Service provider and local exchange carriers (LECs) are evaluating the use of 10 Gigabit Ethernet as the backbone technology to build out highly cost-effective, large-scale Layer 2 and Layer 3 infrastructures over which a service could be delivered to customers.
It is important to point out that the use of the term MAN in this context refers to the type of distances reached by the whole network and the type of service delivered to the customer. The actual physical and logical topology is that of a very large LAN because the facility provider is not building a traditional SONET/ATM MAN, but instead is using 10 Gigabit Ethernet to build point-to-point links between Layer 3 through 4 switches. TCP/IP or other services can be delivered over the Ethernet network.
Figure 2
10 Gigabit Ethernet Metropolitan Network
As shown in Figure 2, 10 Gigabit Ethernet metropolitan networks will enable service providers to reduce the cost and complexity of their networks while increasing backbone capacity to 10 Gbps by eliminating the need to build out an infrastructure that contains not only several network elements required to run TCP/IP and data traffic but also the network elements and protocols originally designed to transport voice.

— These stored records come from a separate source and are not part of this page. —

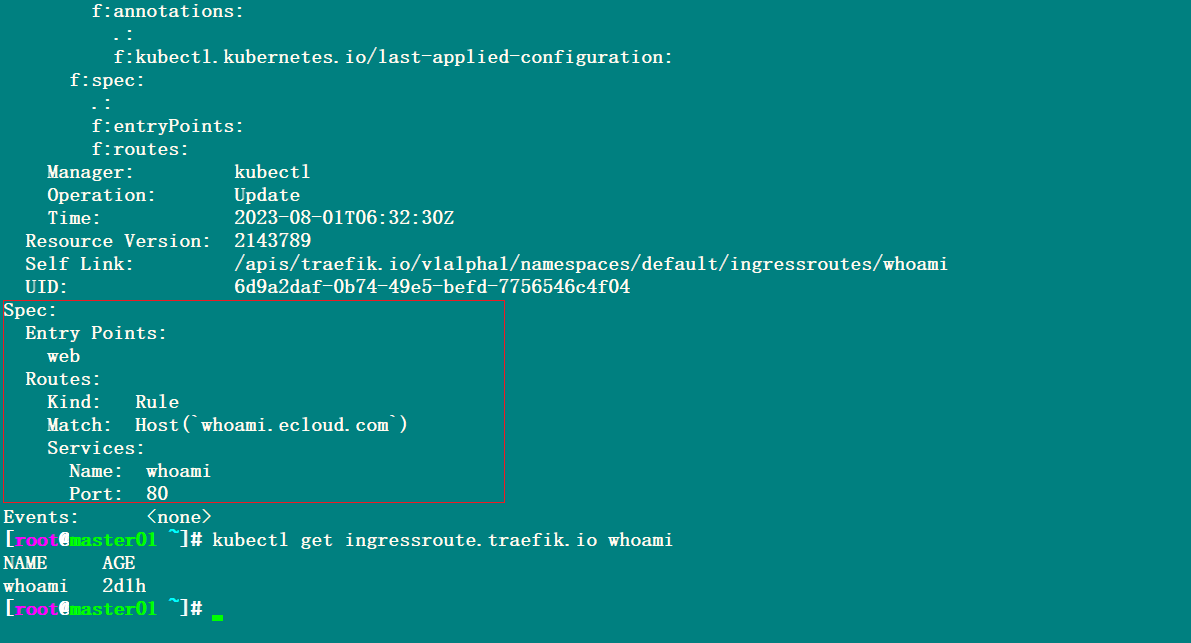1191x643 pixels.
Task: Click the 'web' entry point value
Action: point(64,357)
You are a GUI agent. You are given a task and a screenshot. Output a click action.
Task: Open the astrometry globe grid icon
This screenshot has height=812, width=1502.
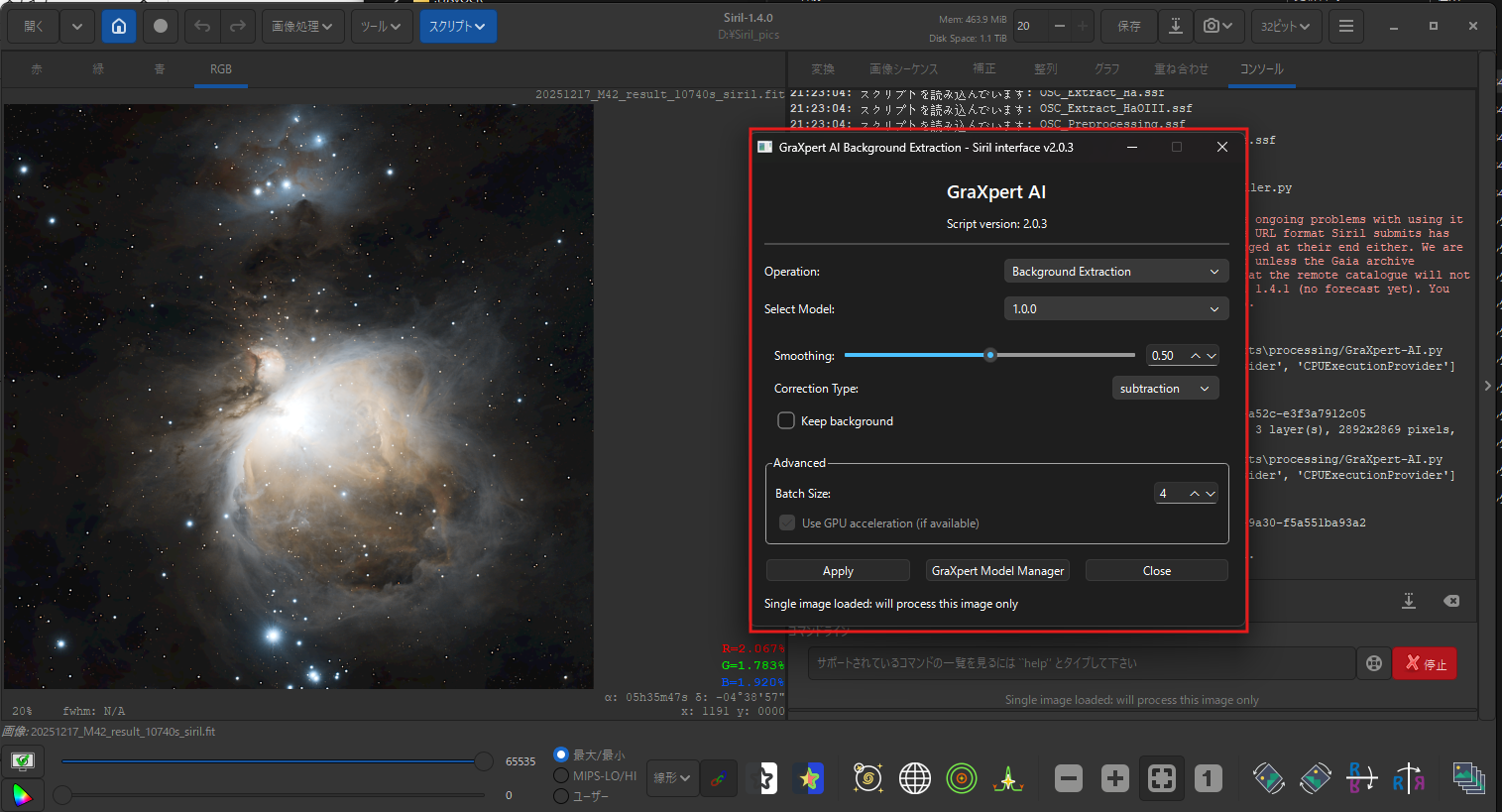(914, 778)
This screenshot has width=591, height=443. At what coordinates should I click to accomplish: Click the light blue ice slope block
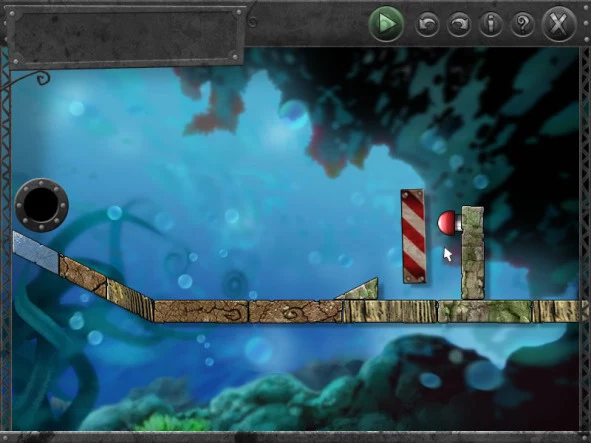pyautogui.click(x=36, y=251)
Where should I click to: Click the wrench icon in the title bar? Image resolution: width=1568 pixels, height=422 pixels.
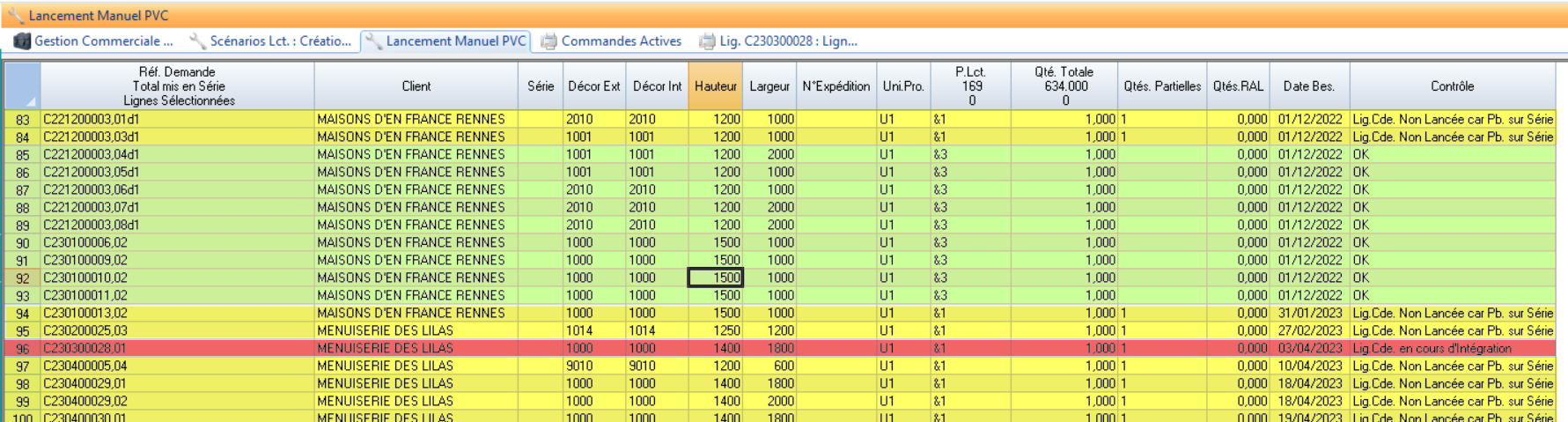pos(15,15)
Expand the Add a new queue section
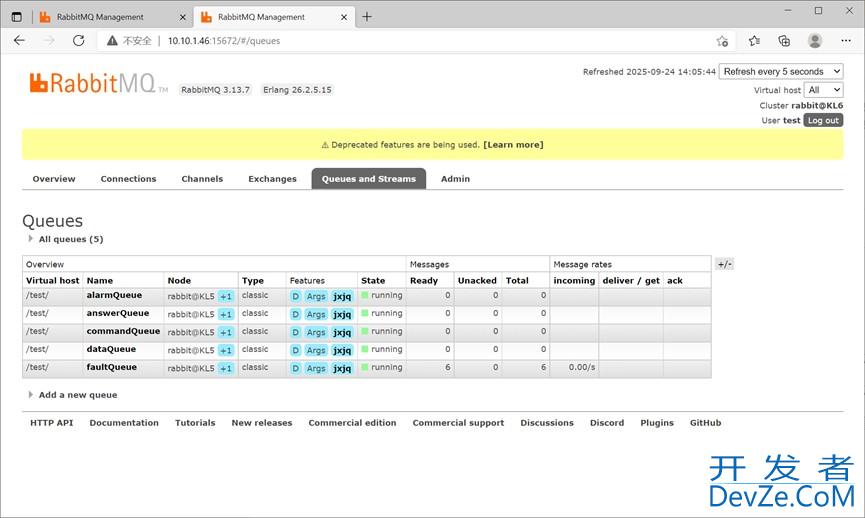The image size is (865, 518). tap(77, 395)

Reduction in the number of network elements and network layers lowers equipment costs, lowers operational costs, and simplifies the network architecture. With 10 Gigabit Ethernet backbone networks, service providers will be able to offer native 10/100/1000 Mbps Ethernet as a public service to customers, namely offering the customer twice the bandwidth of the fastest public MAN services OC-3 (155 Mbps) or OC-12 (622 Mbps) with no need for the added complexity of SONET or ATM and no need for protocol conversion.

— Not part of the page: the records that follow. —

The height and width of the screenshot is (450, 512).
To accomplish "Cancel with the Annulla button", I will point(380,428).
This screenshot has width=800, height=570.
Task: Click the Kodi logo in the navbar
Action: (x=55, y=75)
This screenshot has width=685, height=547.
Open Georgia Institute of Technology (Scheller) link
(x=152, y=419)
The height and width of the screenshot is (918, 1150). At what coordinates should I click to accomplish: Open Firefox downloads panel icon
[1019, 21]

Dark Wavelength Metro Applications with DWDM
As Figure 3 shows, 10 Gigabit Ethernet will be a natural fit with dense wave division multiplexing (DWDM) equipment as more of the latter is deployed in metropolitan applications. For enterprises, access to 10 Gigabit Ethernet services over DWDM will enable serverless buildings, remote backup, and disaster recovery. For service providers, 10 Gigabit Ethernet in the MAN will enable the provisioning of dark wavelength gigabit services at very competitive costs.
Figure 3
10 Gigabit Ethernet in the MAN over DWDM
The term dark wavelength or dark lambda refers to unused capacity available on a DWDM system. WDM is a long established technology in the WAN backbone that enables multiple data streams to be transformed into multiple independent wavelengths. DWDM refers to systems that apply the tight wavelength spacing specified by the International Telecommunications Union (ITU), which is normally less than a nanometer (nm). Coarse or wide wavelength division multiplexing (CWDM) refers to much cheaper systems that use wider spacing between wavelengths, which is normally about 10 nm. The WDM device then multiplexes the multiple (16, 32, and 64) streams into one stream of "white light" across one fiber pair, increasing the bandwidth capacity of the link by 16-, 32-, or 64. At the opposite end, the multiple wavelengths are demultiplexed into the original data streams. Many MANs and much of the WAN backbone today contain installed DWDM equipment that has unused capacity or dark wavelengths.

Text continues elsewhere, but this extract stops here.